During the first two years: A baby's growth is based on a combination of their birth size and the size they are genetically programmed to be. A small newborn who's going to be a big child will grow faster in the first two years than a big baby who's going to be a small child.

During childhood: Both weight gain and increases in height come in short bursts of what can seem like rapid growth, which is why kids can sometimes look almost chubby one month but lean the next. The duration of a growth spurt, as well as how much a child grows during one, differs from child to child (and from spurt to spurt in the same child). However, it is not uncommon to see a visible difference in a very short time.

No one knows what causes a kid to have such a growth spurt one month and not in another, but there does seem to be a seasonal pattern. Although there is not really a good explanation for it, research has shown that children seem to grow fastest in the summer and slowest in the fall.

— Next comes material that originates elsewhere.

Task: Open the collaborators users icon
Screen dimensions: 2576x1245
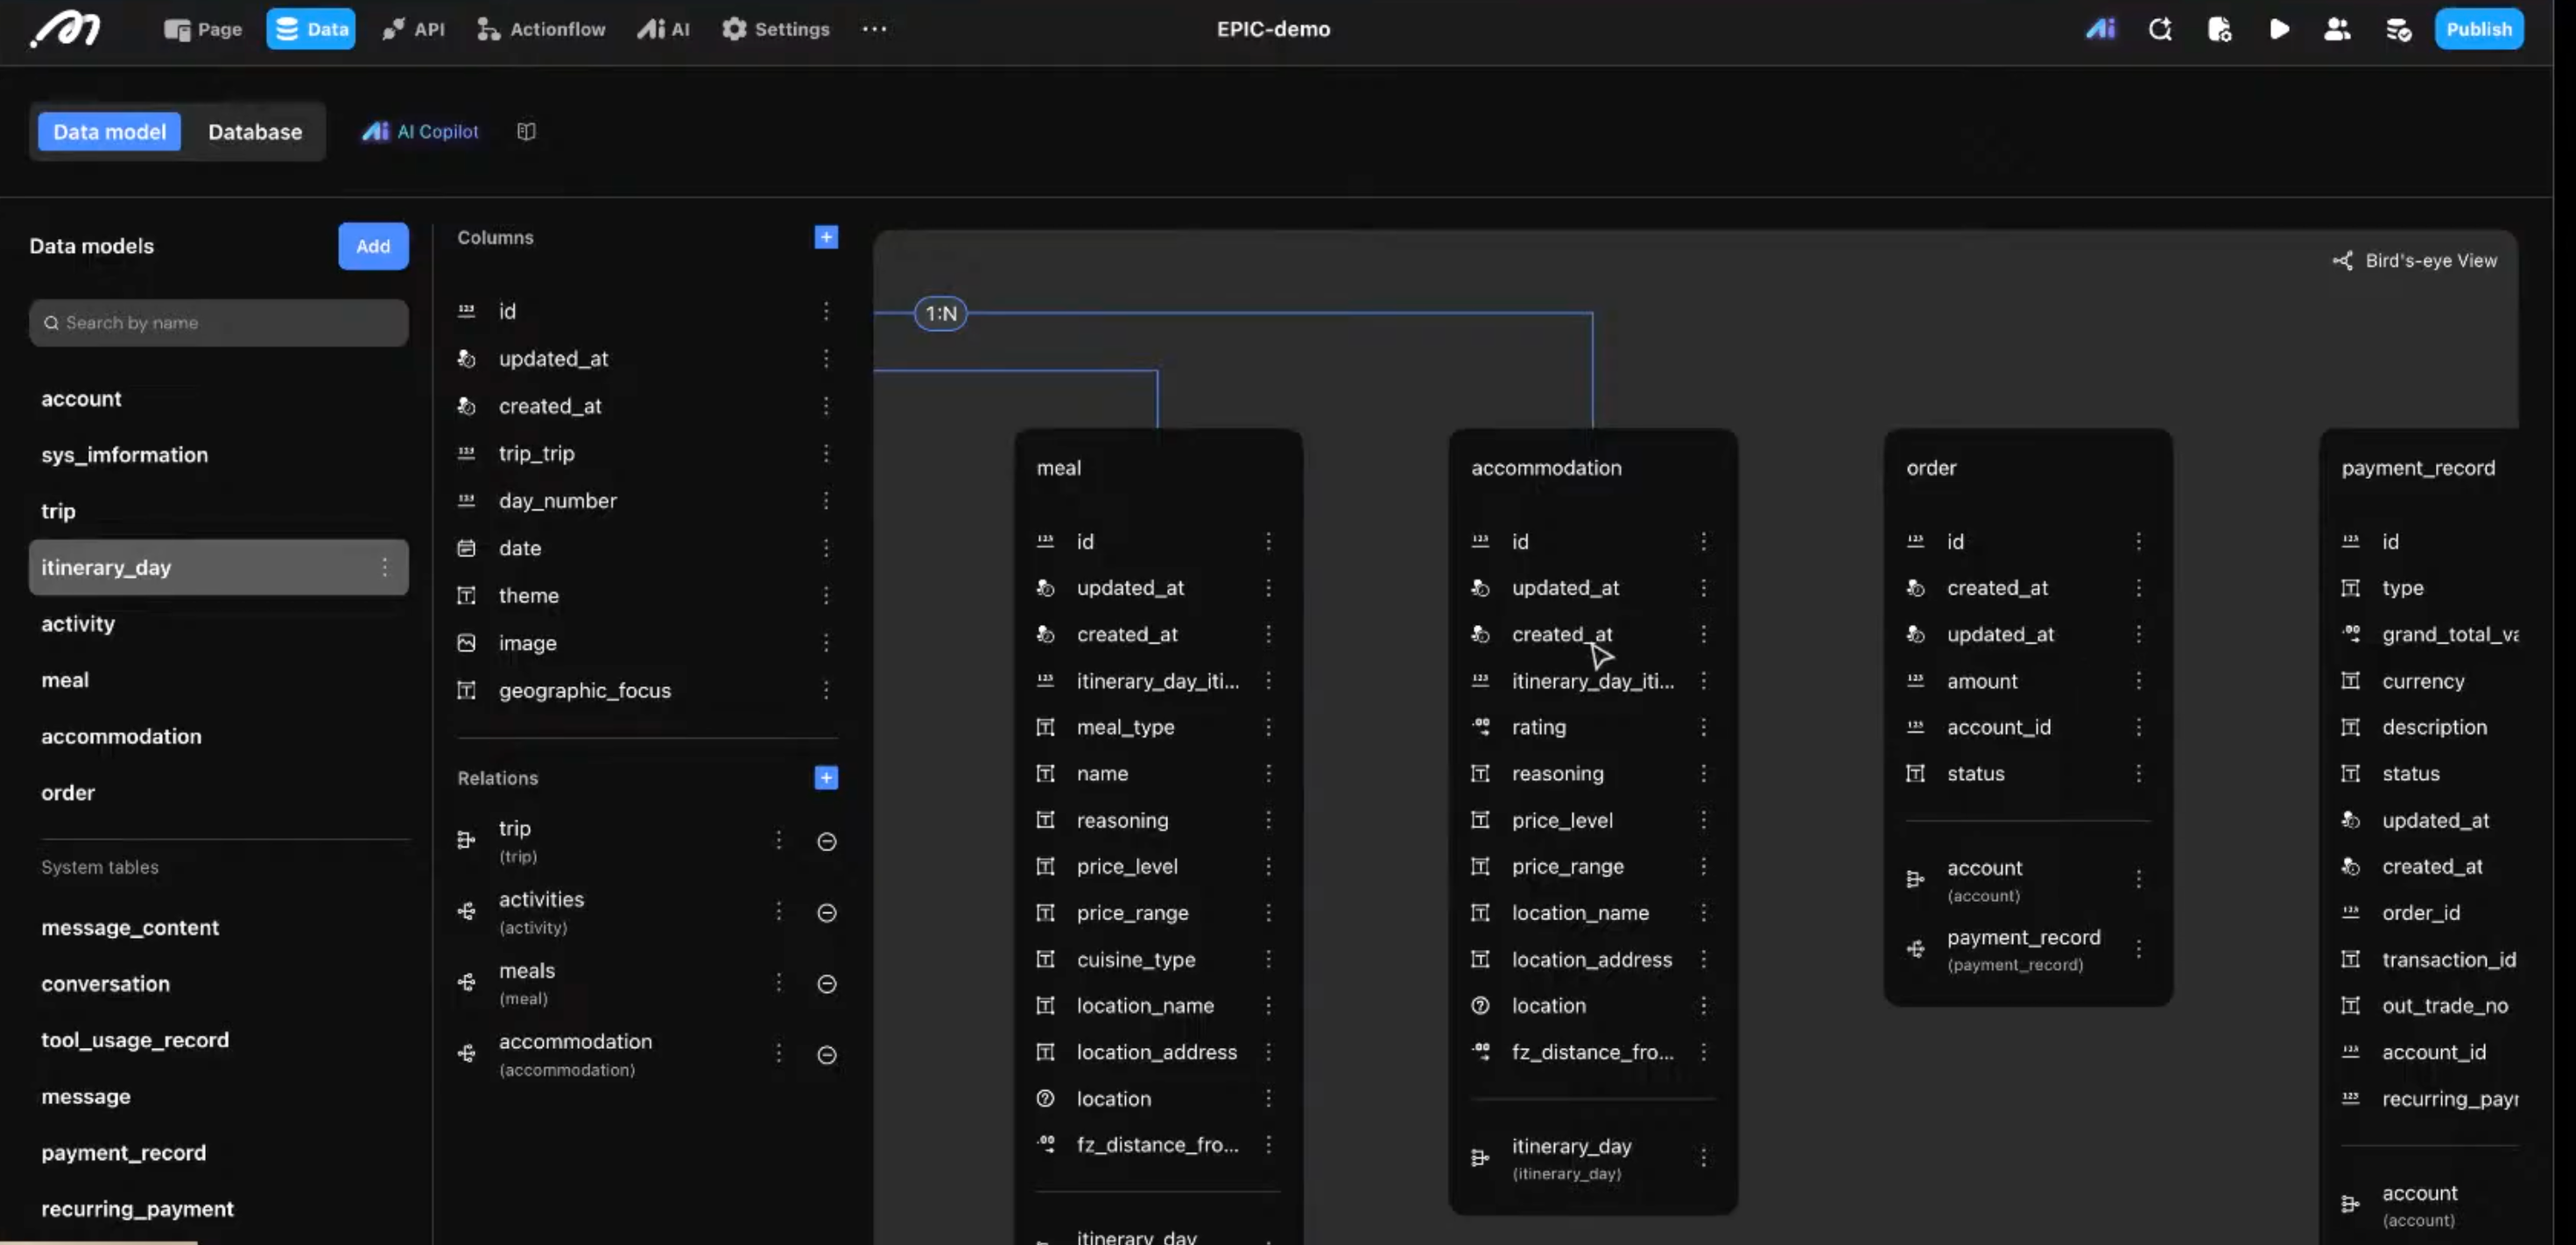Action: coord(2337,29)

Doctors do know what triggers growth in the first place. It is called human growth hormone, a chemical produced in bursts throughout the day but released largely during sleep. That's why it's important for kids to get the sleep that they need throughout childhood and adolescence.

During puberty: After infancy, the tween and teen years are the period of most rapid change. For girls, the growth spurt begins between 10 and 11 and lasts until around age 15; for boys, it starts about two years later and lasts until age 17 or so. Girls typically stop growing about three years after they've had their first period, but boys continue to grow throughout their teens.

Don’t Focus Too Much on the Numbers:

Parents often say, “What percent is my child at?” Don't focus too much on the number. Have your pediatrician help you understand what the trends are for your child's growth.

If you have a challenge understanding how your child is growing or how the growth chart is presented, don’t be afraid to ask for clarification and explanation.